■ **Required action A**:
Answer these questions using the restaurant inspection article:
(i) On what date did the inspection take place?
(ii) How many high-severity violations did the inspection turn up?
(iii) What do shell stock identification tags allow health officials to do?
■ **Required action B**:
Quote the restaurant inspection article word for word, starting at "What Inspectors Found" and ending at "mislabeled, or adulterated.".

■ **Excerpted passage**:
HIALEAH, FL. A state inspector visiting Triple L Brazilian Foods on Palm Avenue in May found that the restaurant was serving fish without following parasite destruction procedures, storing toxic chemicals improperly near food, and operating without the shellfish traceability records required by state law. The restaurant was not closed.
The May 21 inspection turned up six high-severity violations and two intermediate violations at the Hialeah Brazilian restaurant. State inspectors have the authority to order emergency closures when they determine a facility poses an immediate public health threat. They did not do so here.
What Inspectors Found
The parasite destruction violation is among the most direct food-safety failures the inspector documented. State rules require that fish served raw or undercooked be frozen to specific temperatures for a specific period of time before service, a process that kills parasites including Anisakis roundworms and tapeworms. Records at Triple L Brazilian Foods showed that process was not being followed.
Toxic chemicals were found improperly stored or labeled, a violation that carries the risk of acute chemical contamination of food. Inspectors also cited the restaurant for food found in poor condition, described in state records as spoiled, contaminated, mislabeled, or adulterated.
The shellfish violation added a separate layer of risk. State law requires restaurants that serve oysters, clams, or mussels to maintain shell stock identification tags, which allow health officials to trace shellfish back to their harvest source if customers become sick. No such records were on file.

Screenshot grounding data:
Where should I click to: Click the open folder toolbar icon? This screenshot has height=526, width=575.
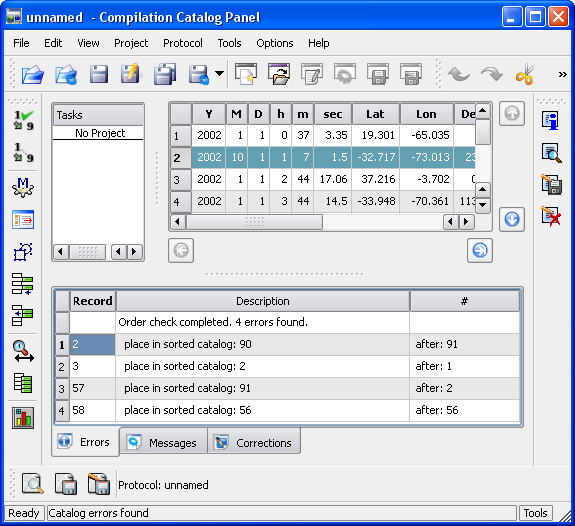point(33,74)
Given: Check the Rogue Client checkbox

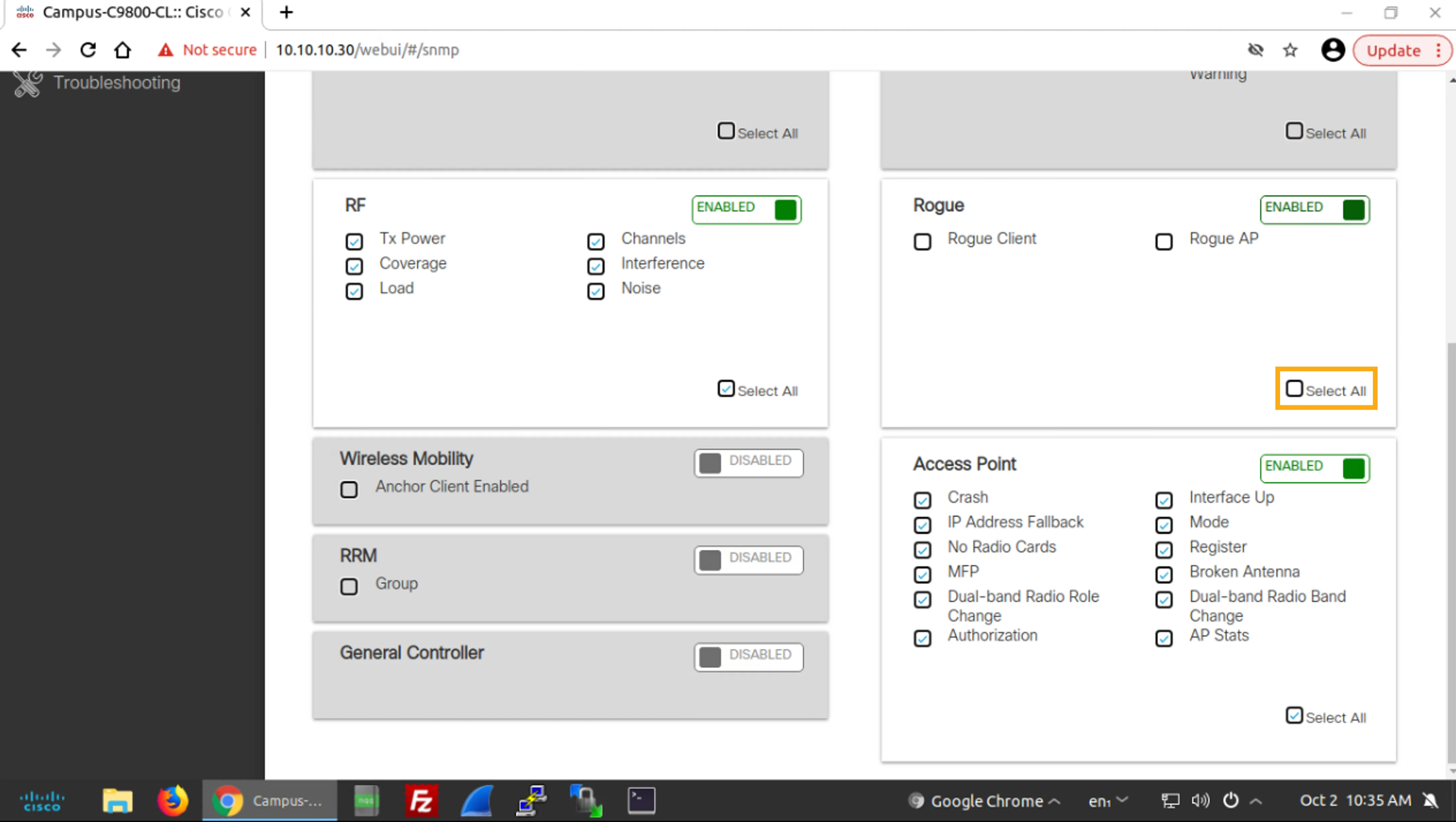Looking at the screenshot, I should (x=923, y=241).
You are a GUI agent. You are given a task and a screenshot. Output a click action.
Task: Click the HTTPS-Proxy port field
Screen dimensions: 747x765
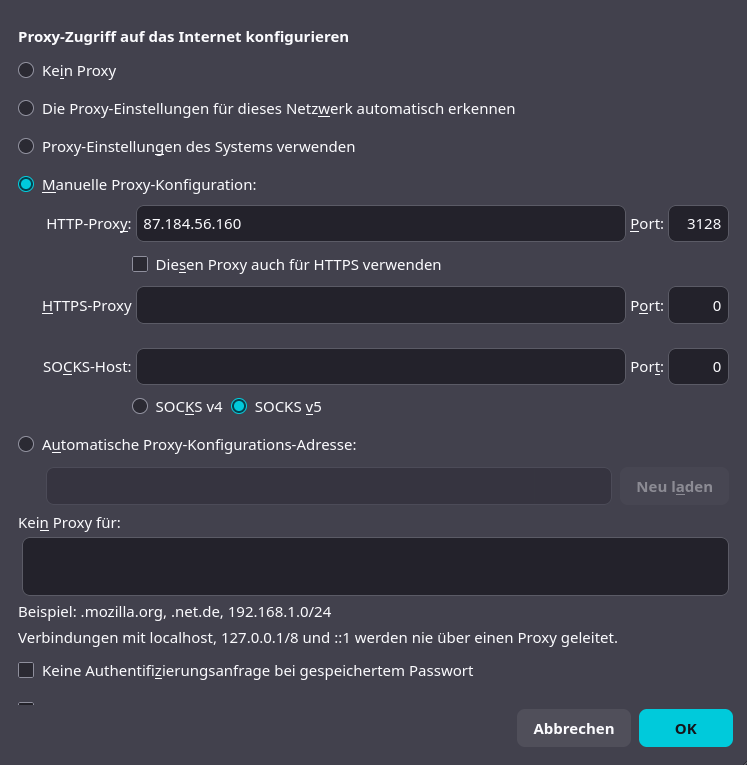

■ **Exercise solution A**:
(i) May 21
(ii) Six
(iii) Trace shellfish back to their harvest source if customers become sick

■ **Exercise solution B**:
What Inspectors Found
The parasite destruction violation is among the most direct food-safety failures the inspector documented. State rules require that fish served raw or undercooked be frozen to specific temperatures for a specific period of time before service, a process that kills parasites including Anisakis roundworms and tapeworms. Records at Triple L Brazilian Foods showed that process was not being followed.
Toxic chemicals were found improperly stored or labeled, a violation that carries the risk of acute chemical contamination of food. Inspectors also cited the restaurant for food found in poor condition, described in state records as spoiled, contaminated, mislabeled, or adulterated.